Although the IMTP and ISQT tests are extensively studied and broadly implemented, both present two main limitations. First, both tests require subjects to assume an upright position, which closely resemble the body configurations of vertically-oriented tasks like jumping or weightlifting exercises, but of less relevance to tasks requiring forward orientation such as accelerations [18–22], sprints [20, 23] and horizontal jumps [20, 22]. Accordingly, when interpreting the relationships between force variables collected during IMPT and ISQT and athletic tasks performances, the specific body position and the reduced dynamic correspondence with horizontally-oriented tasks should be considered [24]. Indeed, numerous studies reported a large number of IMTP and ISQT outputs such as absolute, body mass relative or allometrically scaled gross peak forces, peak rate of force development and allometrically scaled rate of force development across time intervals ranging from 50 ms to 250 ms as strongly correlated with vertical jump height [25–27]. Likewise, strong correlations have been found between absolute gross and body mass relative gross peak force outputs in IMTP and ISQT tests and the one-repetition maximum loads in the squat [25, 28], power clean [25, 28], and deadlift exercises [29]. Conversely, absolute, body mass relative or allometrically scaled gross peak force outputs as well as rate of force development at 100 ms were only moderately correlated with short- and long-distance sprint times [11, 12, 15]. Second, the unique set up necessary to conduct these tests, requires a robust weightlifting cage securing the barbell as immobile as possible during their execution and a costly force plate, which are not accessible and affordable to many.
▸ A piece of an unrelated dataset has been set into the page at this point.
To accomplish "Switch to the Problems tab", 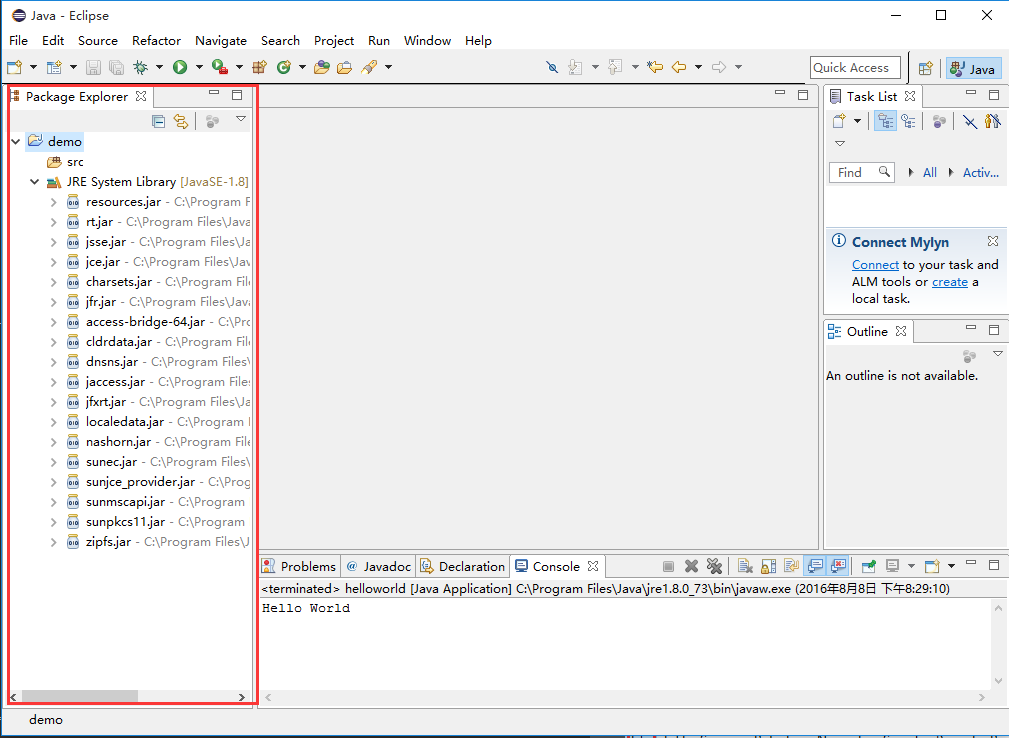I will (x=299, y=566).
In view of the limitations of the IMTP and ISQT, Dello Iacono et al. [30] have recently developed a new isometric test – the Isometric Horizontal Push Test (IHPT) – that quantifies the horizontal component of the GRF produced during a maximal isometric effort in a crouched position such as that of a sprint start (Figure 1). The IHPT was validated against a force plate which is the gold standard method to assess isometric force. It was found reliable between days (intraclass correlation coefficient [ICC] = 0.99 and coefficient of variation [CV%] < 2.8%) and within a testing session (ICC ≥ 0.97 and CV% < 2%), and with a good degree of sensitivity (Smallest worthwhile change [SWC]: 29 N equal to 5.2%; Standard error of measurement [SEM]: 17 N [95% CI: 14, 20 N] equal to 3.1%) thus ensuring consistent and repeatable monitoring procedures of isometric force production. The IHPT can be easily administered using relatively cheap and portable equipment (strain gauge, metallic chain, weightlifting belt and carabineer hooks), it is time efficient and requires only a few trials to familiarize [30]. The setup position and the body orientation in the IHPT is partly similar to that an athlete assumes prior to performing horizontal jumps and short-sprint tasks, which presumes kinetic responses similar to these athletic tasks [18, 19, 31]. However, additional steps are currently required to establish the utility of the IHPT.
FIG. 1.
Isometric horizontal push test setup and associated force outputs. (Reprinted from Dello Iacono et al. The Isometric Horizontal Push Test: Test-Retest Reliability and Validation Study. Int J Sports Physiol Perform. 2019 Oct 11;1-4. doi:10.1123/ijspp.2019-0357.)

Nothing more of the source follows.